[Exercise]
Going line by line through the material below, tally those that contain the word "agent" and give the count by itself.

[Data section]

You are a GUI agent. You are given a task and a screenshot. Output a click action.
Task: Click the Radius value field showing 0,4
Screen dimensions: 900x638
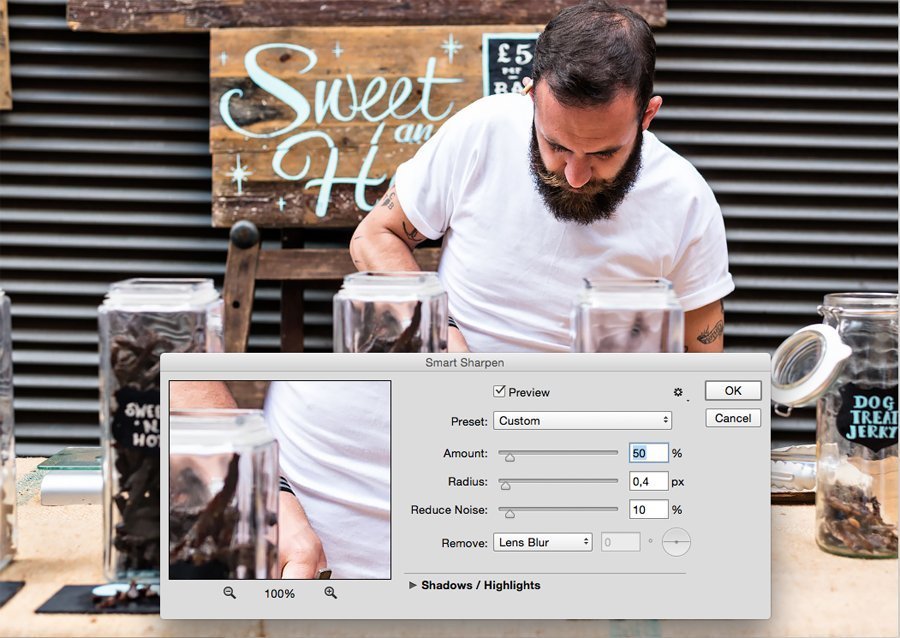pos(649,481)
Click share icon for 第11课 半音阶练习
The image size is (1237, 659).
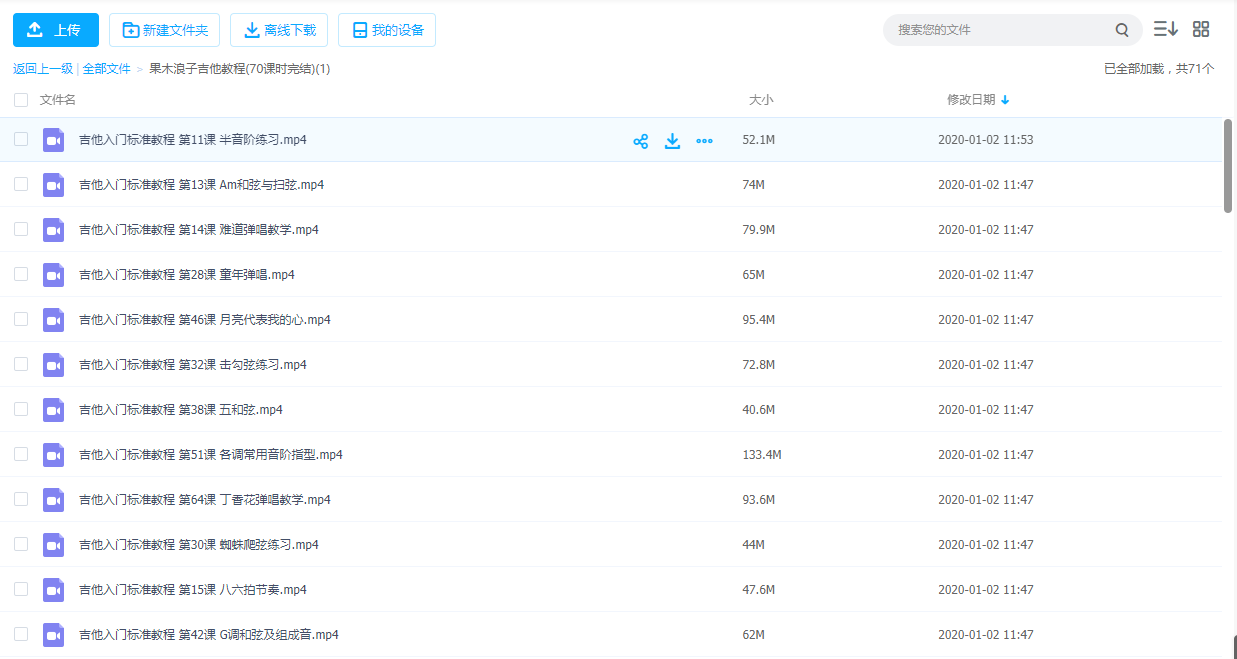point(641,141)
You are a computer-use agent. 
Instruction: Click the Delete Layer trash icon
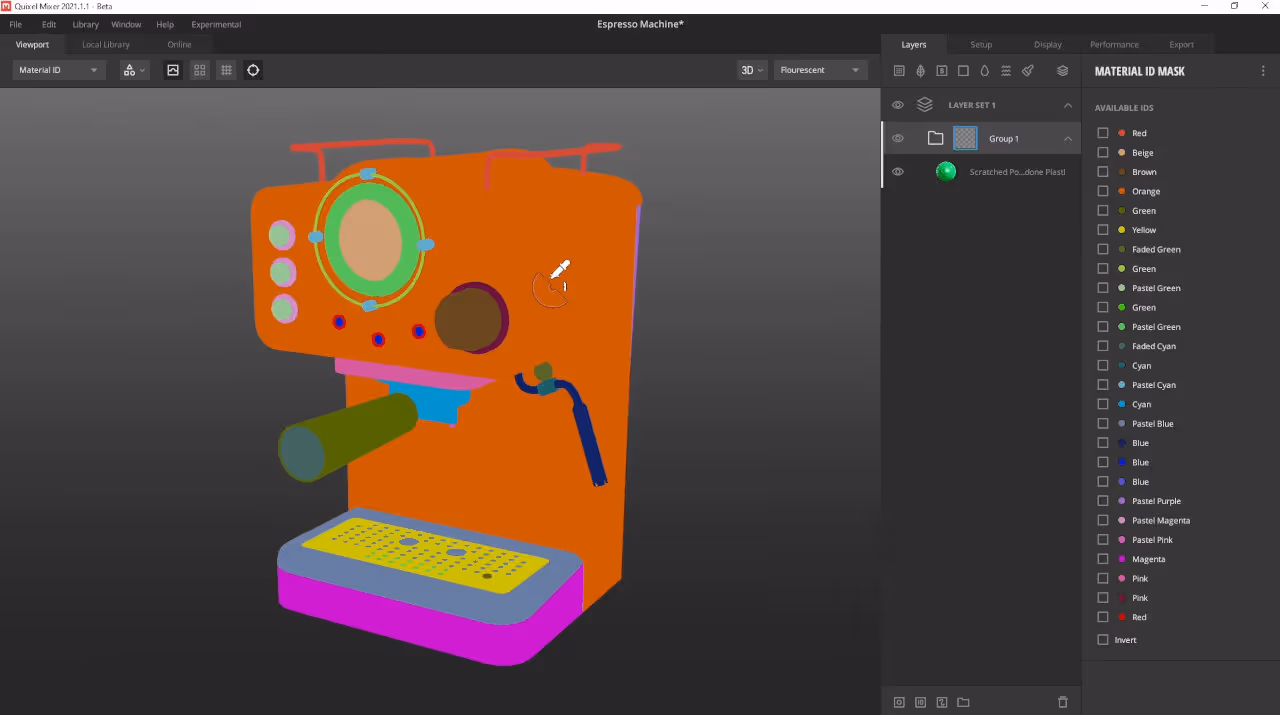pyautogui.click(x=1063, y=702)

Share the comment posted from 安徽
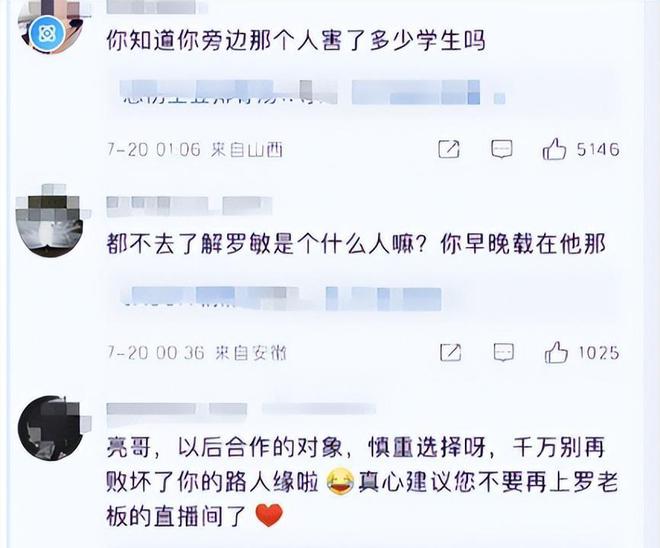click(450, 352)

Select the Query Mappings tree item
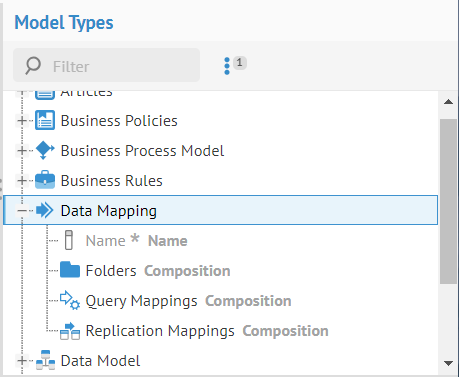click(175, 301)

[Exercise solution]
2